John W. Gordon for the plaintiffs.

Theriault & Hunt for the defendant.

Present WATSON, C. J., POWERS, TAYLOR, MILES, and SLACK, JJ.

OPINION
MILES

This is a suit upon a policy of insurance upon the life of Orvie M. Jones, and is one of two policies for the sum of $ 5,000 each, numbered respectively 2,171,545, and 2,171,547. Both policies were issued August 10, 1914, and were alike when issued; but on September 9, 1914, number 2,171,547, the policy now in suit, was changed by making Jennie L. Jones wife of the insured, sole beneficiary in place of herself and the children of the insured, as the policy was originally written.

The defendant pleaded in both actions that certain answers in the application, material to the risk and upon which the defendant relied in issuing the policy declared upon, were false, and that the insured well knew that they were not true, and that he made them with intent to deceive and defraud the defendant. To this answer the plaintiff replied, and issue was thereupon joined. After issue was joined the suit on policy numbered 2,171,545 was tried by jury, and as a result of that trial a verdict was rendered for the plaintiff to recover the full amount of that policy, and judgment was rendered thereon and for the plaintiff in that suit to recover his costs. The case was taken to this Court, where the judgment was reversed, and judgment was rendered for the plaintiff to recover only $ 489.85, a sum tendered into court by the defendant, being the amount of the premiums paid by the insured upon that policy, and interest on the same to the date of the tender, with costs to the defendant. Ante p. 42.
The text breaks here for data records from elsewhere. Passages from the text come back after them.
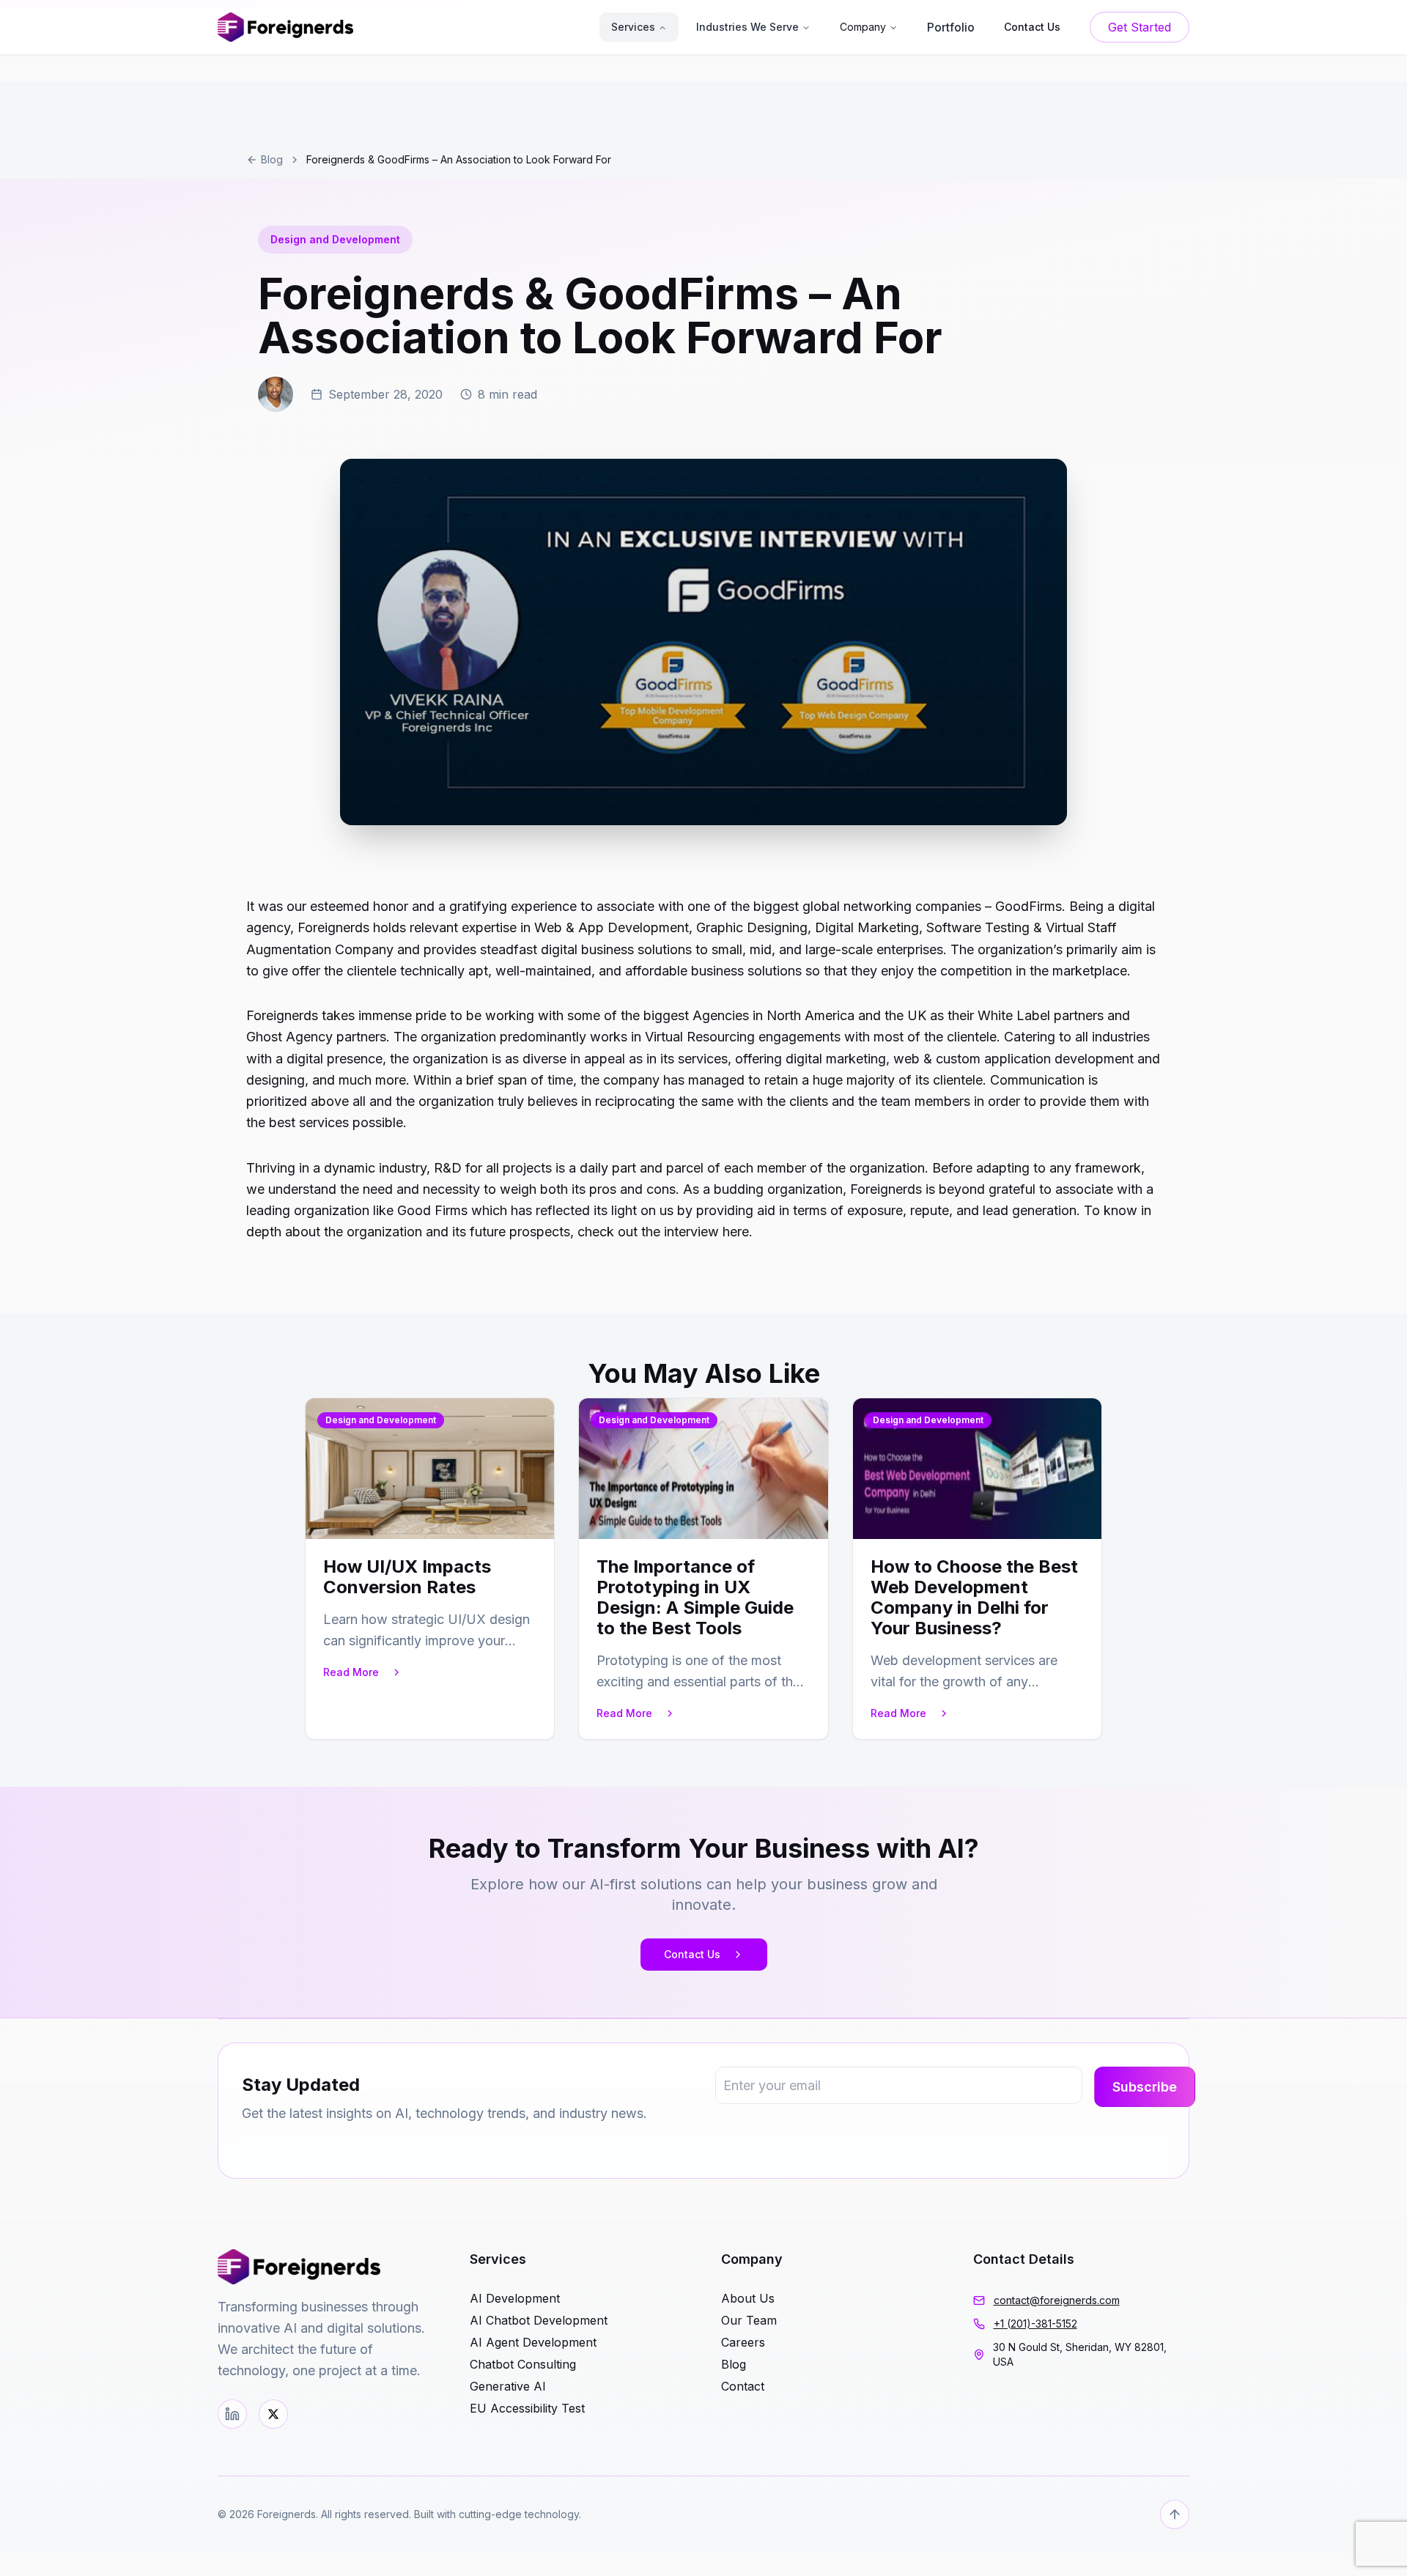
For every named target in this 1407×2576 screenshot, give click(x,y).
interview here (706, 1231)
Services (633, 27)
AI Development (515, 2298)
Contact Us (692, 1954)
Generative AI (508, 2386)
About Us (748, 2298)
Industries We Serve (747, 27)
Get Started (1139, 27)
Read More (351, 1672)
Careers (743, 2342)
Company (863, 27)
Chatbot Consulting (523, 2364)
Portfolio (951, 27)
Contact (742, 2386)
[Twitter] (273, 2414)
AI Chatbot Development (539, 2320)
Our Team (749, 2320)
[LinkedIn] (232, 2414)
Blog (272, 159)
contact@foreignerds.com (1057, 2300)
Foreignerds (282, 1015)
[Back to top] (1174, 2514)
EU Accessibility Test (527, 2408)
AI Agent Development (533, 2342)
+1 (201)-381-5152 (1035, 2323)
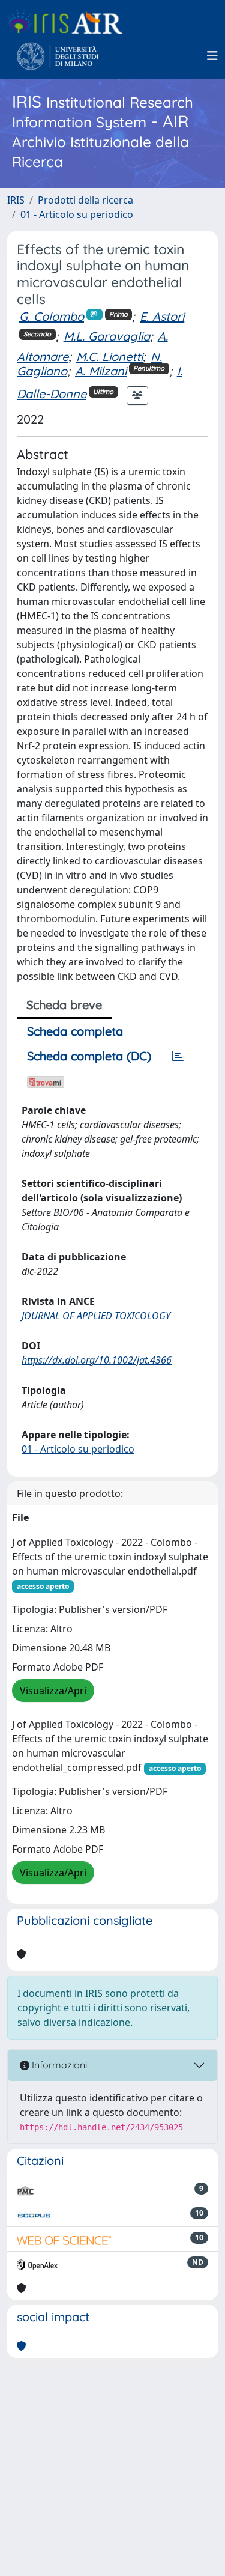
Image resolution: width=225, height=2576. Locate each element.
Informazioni (58, 2065)
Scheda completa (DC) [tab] (89, 1055)
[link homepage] (70, 23)
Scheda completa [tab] (75, 1031)
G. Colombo (51, 316)
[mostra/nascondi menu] (212, 56)
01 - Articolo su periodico (76, 214)
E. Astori (162, 316)
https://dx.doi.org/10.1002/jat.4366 (97, 1360)
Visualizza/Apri (53, 1690)
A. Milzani (101, 370)
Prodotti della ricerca (85, 200)
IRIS (16, 200)
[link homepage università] (58, 56)
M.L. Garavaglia (107, 336)
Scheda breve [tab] (64, 1004)
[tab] (177, 1056)
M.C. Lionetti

After the final rendition of that judgment it was pleaded in bar of this action as an estoppel. To this answer the plaintiff replied denying that the cause of action in that suit was the same as the cause of action in this, and that both policies were issued upon the same application, and averring that those answers in the application which the defendant claims to have been false were made under the instruction and by the advice of the defendant's medical examiner, upon which the insured relied in making them, and that he understood they were correct when he made them.

To this replication the defendant demurred, and also filed a motion for judgment, on the ground that the replication was manifestly false, in that it denied that both policies were issued upon the same application. The court below sustained the demurrer as to the replication and rendered judgment for the plaintiff for only the sum tendered into court by the defendant and for the defendant to recover its costs. This was error, and the exception of the plaintiff to this action of the court was well taken.

At whatever stage of the pleadings a demurrer is taken it relates back through the whole record and attaches to the first substantial defect in the pleadings, on whichever side it may have occurred. Lee v. Follensby & Peck, 83 Vt. 35, 74 A. 327, 138 A. S. R. 1061; Currier v. King, 81 Vt. 285, 69 A. 873; Dunlevy v. Fenton, 80 Vt. 505, 68 A. 651 130 A. S. R. 1009. On demurrer to a subsequent pleading, it is the duty of the court to look to and adjudicate upon all the prior pleadings in the case (Dunklee v. Goodenough, 65 Vt. 257, 264, 26 A. 988), and judgment should be given against the party whose pleading is found first to be defective. ...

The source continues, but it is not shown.